No one could doubt that the tragedy of Lasso’s final years gives a special poignancy to his last works: his final book of six-voice motets and the penitential Lagrime di San Pietro. But the melancholy depths of Old Lasso were already present in Young Lasso. The depressive comedian is a familiar archetype, and one does not have to look very far to find evidence of a tendency to morbid introspection beneath his youthful exuberance. The Italian form of his name (lasso in Italian means not only “weary” but also “miserable” or, as an interjection, simply “alas”) provided fodder for any number of jokes, of which the most typical is his self-characterization as lasso, ma di buon core (sad, but of good cheer). And so his choice to place Recordare Jesu pie at the conclusion of his life’s work was an appropriate one: the piece was not a new work, but the sadness expressed by that long sedisti Lassus had gained new urgency in the light of his physical and psychological deterioration.

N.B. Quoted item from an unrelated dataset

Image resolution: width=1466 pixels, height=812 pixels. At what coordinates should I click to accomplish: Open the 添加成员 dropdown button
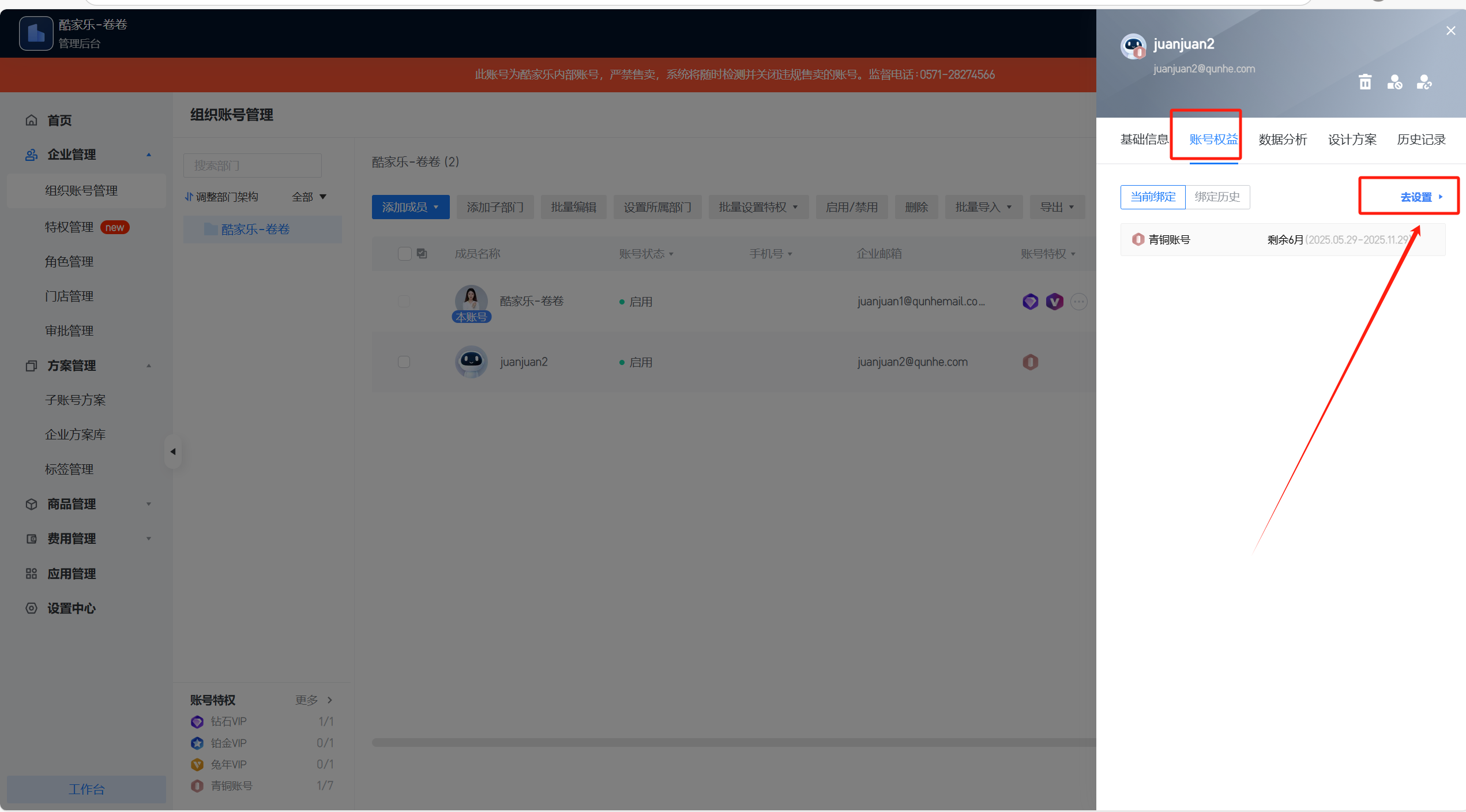pos(410,207)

It would be a mistake, however, to think of Lasso’s piece merely as a personal swan song with no broader significance. The Anglican spiritual writer W. H. Vanstone noted that the verses of the Dies irae set by Lasso are a kind of Gospel in miniature, with the three rhyme-words expressing the characteristics of love: “the word lassus—‘weary’ or ‘spent’—expresses the limitlessness of love’s self-giving: the word passus—‘suffering’—expresses the vulnerability of love: the word cassus—‘in vain’—expresses the precariousness of love and the possibility that its outcome is tragedy and its work in vain.” What Lasso contemplated in the last motet that he published, therefore, was nothing less than the mystery of Christ’s identification with humanity in the Incarnation. Even in his final years of melancholy, this text reminded him that whatever his own suffering may have been, the suffering of Christ at least was not finally in vain. If he managed to bring across this serious message while still working in a final pun on his last name, there could be no more fitting epitaph.